» **EXERCISE**
Rewrite the entries below with every "Locate an element on the screen" changed to "Find an element on the screen", keeping all other text identical.

» **DATASET ENTRIES**
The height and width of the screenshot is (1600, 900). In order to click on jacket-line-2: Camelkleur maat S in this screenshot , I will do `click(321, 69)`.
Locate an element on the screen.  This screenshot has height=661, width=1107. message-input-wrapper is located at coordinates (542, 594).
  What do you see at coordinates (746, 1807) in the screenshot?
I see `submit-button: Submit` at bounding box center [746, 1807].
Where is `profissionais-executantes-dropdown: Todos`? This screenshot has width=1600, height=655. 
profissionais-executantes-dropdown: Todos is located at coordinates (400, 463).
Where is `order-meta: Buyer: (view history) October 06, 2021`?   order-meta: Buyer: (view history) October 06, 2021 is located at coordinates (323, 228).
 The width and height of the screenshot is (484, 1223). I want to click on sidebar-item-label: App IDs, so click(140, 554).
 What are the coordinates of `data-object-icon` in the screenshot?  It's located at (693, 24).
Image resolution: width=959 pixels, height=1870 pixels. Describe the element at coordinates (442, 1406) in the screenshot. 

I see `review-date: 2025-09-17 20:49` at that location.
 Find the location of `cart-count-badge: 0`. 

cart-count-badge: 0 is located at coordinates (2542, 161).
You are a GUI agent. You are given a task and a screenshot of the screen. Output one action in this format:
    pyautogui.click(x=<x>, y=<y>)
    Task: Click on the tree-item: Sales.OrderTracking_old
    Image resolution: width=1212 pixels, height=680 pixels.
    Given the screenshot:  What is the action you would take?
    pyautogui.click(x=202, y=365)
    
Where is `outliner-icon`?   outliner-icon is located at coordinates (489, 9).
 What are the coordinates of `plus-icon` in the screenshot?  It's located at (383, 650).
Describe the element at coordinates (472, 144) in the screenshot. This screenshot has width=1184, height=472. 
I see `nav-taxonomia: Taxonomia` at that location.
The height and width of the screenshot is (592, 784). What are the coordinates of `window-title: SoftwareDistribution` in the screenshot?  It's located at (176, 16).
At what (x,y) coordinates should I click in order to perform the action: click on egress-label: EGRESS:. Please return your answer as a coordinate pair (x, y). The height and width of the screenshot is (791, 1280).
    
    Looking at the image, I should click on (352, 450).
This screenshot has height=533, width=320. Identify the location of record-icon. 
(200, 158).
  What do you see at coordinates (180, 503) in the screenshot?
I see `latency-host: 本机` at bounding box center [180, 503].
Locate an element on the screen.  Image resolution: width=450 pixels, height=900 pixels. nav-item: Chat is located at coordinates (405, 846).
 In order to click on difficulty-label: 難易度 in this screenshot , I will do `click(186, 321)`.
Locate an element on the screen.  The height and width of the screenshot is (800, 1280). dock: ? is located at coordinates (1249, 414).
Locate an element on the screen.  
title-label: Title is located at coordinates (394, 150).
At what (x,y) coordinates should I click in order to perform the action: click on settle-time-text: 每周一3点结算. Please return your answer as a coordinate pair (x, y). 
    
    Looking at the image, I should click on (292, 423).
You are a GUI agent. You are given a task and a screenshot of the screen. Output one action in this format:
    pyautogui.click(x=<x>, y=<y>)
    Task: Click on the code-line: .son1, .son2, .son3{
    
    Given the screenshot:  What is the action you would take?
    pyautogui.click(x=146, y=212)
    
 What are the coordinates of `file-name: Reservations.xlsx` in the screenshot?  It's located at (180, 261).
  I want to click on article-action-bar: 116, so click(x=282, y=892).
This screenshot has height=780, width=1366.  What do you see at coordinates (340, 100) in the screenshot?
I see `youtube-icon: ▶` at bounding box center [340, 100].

» **EXERCISE ANSWER**
The height and width of the screenshot is (1600, 900). In order to click on jacket-line-2: Camelkleur maat S in this screenshot , I will do `click(321, 69)`.
Find an element on the screen.  This screenshot has height=661, width=1107. message-input-wrapper is located at coordinates (542, 594).
  What do you see at coordinates (746, 1807) in the screenshot?
I see `submit-button: Submit` at bounding box center [746, 1807].
Where is `profissionais-executantes-dropdown: Todos`? This screenshot has width=1600, height=655. 
profissionais-executantes-dropdown: Todos is located at coordinates (400, 463).
Where is `order-meta: Buyer: (view history) October 06, 2021`?   order-meta: Buyer: (view history) October 06, 2021 is located at coordinates (323, 228).
 The width and height of the screenshot is (484, 1223). I want to click on sidebar-item-label: App IDs, so click(140, 554).
 What are the coordinates of `data-object-icon` in the screenshot?  It's located at (693, 24).
Image resolution: width=959 pixels, height=1870 pixels. Describe the element at coordinates (442, 1406) in the screenshot. 

I see `review-date: 2025-09-17 20:49` at that location.
 Find the location of `cart-count-badge: 0`. 

cart-count-badge: 0 is located at coordinates (2542, 161).
You are a GUI agent. You are given a task and a screenshot of the screen. Output one action in this format:
    pyautogui.click(x=<x>, y=<y>)
    Task: Click on the tree-item: Sales.OrderTracking_old
    Image resolution: width=1212 pixels, height=680 pixels.
    Given the screenshot:  What is the action you would take?
    pyautogui.click(x=202, y=365)
    
Where is `outliner-icon`?   outliner-icon is located at coordinates (489, 9).
 What are the coordinates of `plus-icon` in the screenshot?  It's located at (383, 650).
Describe the element at coordinates (472, 144) in the screenshot. This screenshot has width=1184, height=472. 
I see `nav-taxonomia: Taxonomia` at that location.
The height and width of the screenshot is (592, 784). What are the coordinates of `window-title: SoftwareDistribution` in the screenshot?  It's located at (176, 16).
At what (x,y) coordinates should I click in order to perform the action: click on egress-label: EGRESS:. Please return your answer as a coordinate pair (x, y). The height and width of the screenshot is (791, 1280).
    
    Looking at the image, I should click on (352, 450).
This screenshot has height=533, width=320. Identify the location of record-icon. 
(200, 158).
  What do you see at coordinates (180, 503) in the screenshot?
I see `latency-host: 本机` at bounding box center [180, 503].
Find an element on the screen.  Image resolution: width=450 pixels, height=900 pixels. nav-item: Chat is located at coordinates (405, 846).
 In order to click on difficulty-label: 難易度 in this screenshot , I will do `click(186, 321)`.
Find an element on the screen.  The height and width of the screenshot is (800, 1280). dock: ? is located at coordinates (1249, 414).
Find an element on the screen.  
title-label: Title is located at coordinates (394, 150).
At what (x,y) coordinates should I click in order to perform the action: click on settle-time-text: 每周一3点结算. Please return your answer as a coordinate pair (x, y). 
    
    Looking at the image, I should click on (292, 423).
You are a GUI agent. You are given a task and a screenshot of the screen. Output one action in this format:
    pyautogui.click(x=<x>, y=<y>)
    Task: Click on the code-line: .son1, .son2, .son3{
    
    Given the screenshot:  What is the action you would take?
    pyautogui.click(x=146, y=212)
    
 What are the coordinates of `file-name: Reservations.xlsx` in the screenshot?  It's located at (180, 261).
  I want to click on article-action-bar: 116, so click(x=282, y=892).
This screenshot has height=780, width=1366.  What do you see at coordinates (340, 100) in the screenshot?
I see `youtube-icon: ▶` at bounding box center [340, 100].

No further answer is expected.